Oh, and not flying to your fun in the sun on the taxpayer's dime (Michelle Obama flew on Air Force 2.)

It's a given that politics is the last outpost for America's regency, but men like Franklin Delano Roosevelt and the missus made every effort to not flaunt the Bono lifestyle. In fact, since they were not arrivistes, there was no chance of such jeopardy.


The Democratic party used to represent the interests of the working class. Even if they weren't all Trumans, they at least understood the concept of
noblesse oblige. Today there are no such pretensions. It all seems pretty declasse, if you ask us.

These people do not lead nor do they produce anything of value. (The last Democratic president who did was peanut farmer Carter, himself a millionaire.) But they sure do sit in the catbird's seat and skim off the cream from those that actually do work and produce.
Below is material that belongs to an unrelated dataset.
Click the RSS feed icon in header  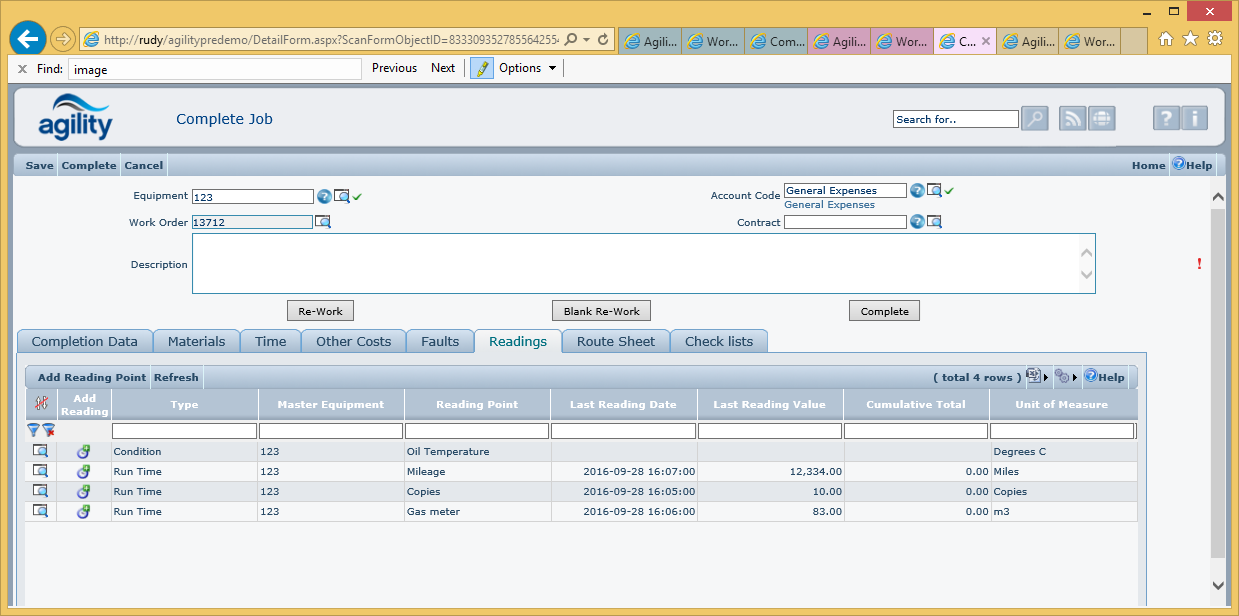click(1072, 119)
Republicans are exactly the same, but they do not pretend to advocate for the Little Man.


While our New Brahmins throw their opulence in our face, another world hangs on by a thread.
Here in Tallahassee it was reported this week that a patent was awarded to the inventors of the "Cradle of Hope" -- a collapsible, mobile cradle to be used for those without a permanent shelter.
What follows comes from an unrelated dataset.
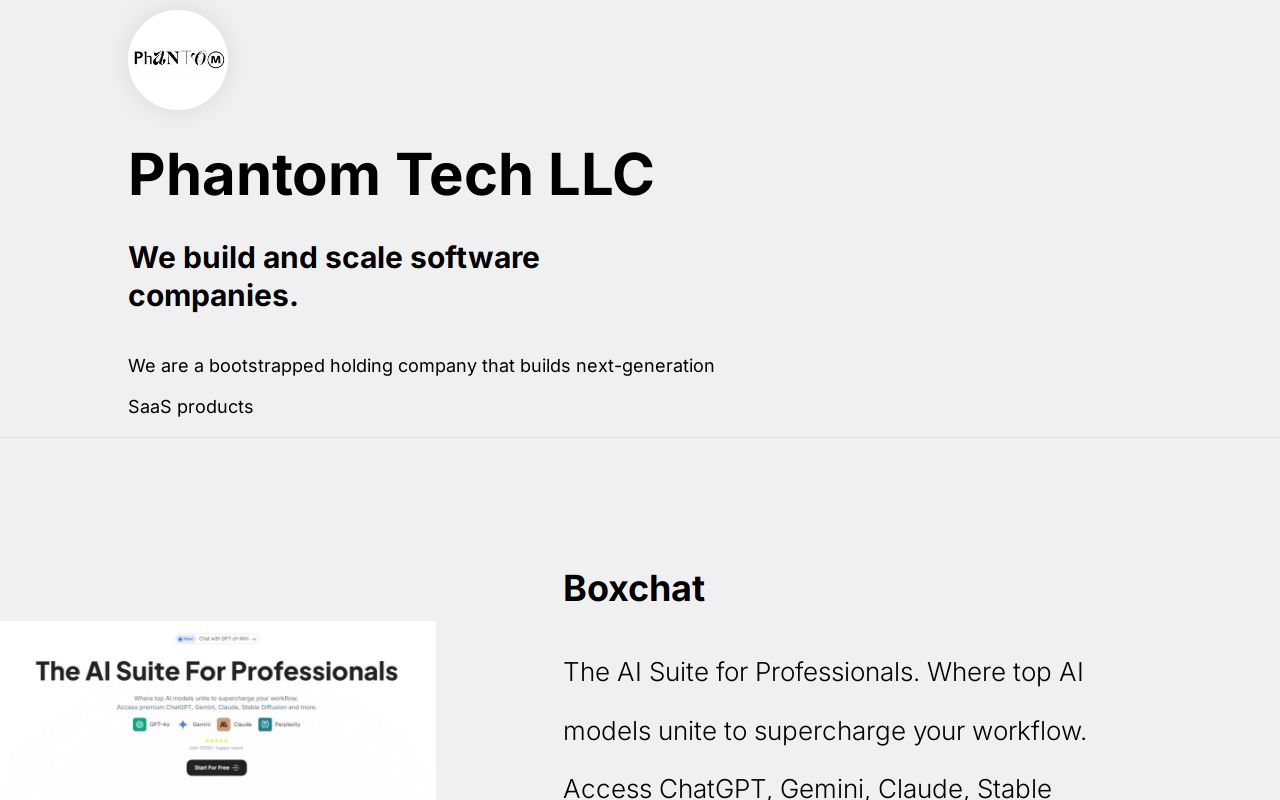Click the Boxchat heading
This screenshot has height=800, width=1280.
click(634, 588)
These are the two Americas: One where catered, air-conditioned tents are set up for celebrities hob-nobbing with politicos at swanky events, and one where tents cover grave sites at Arlington burial events.

31 comments:

  1. Now that I'm back from my comparatively modest summer vacation, I can write that I agree completely. To me, though, it's not just about vacationing during Afghanistan's long, hot deadly summer, but displaying such open opulence when so many people in this country are struggling economically and, indeed, the country itself is struggling. Even if these people don't care, one would think they'd be cognizant of the negative political perception such behavior generates.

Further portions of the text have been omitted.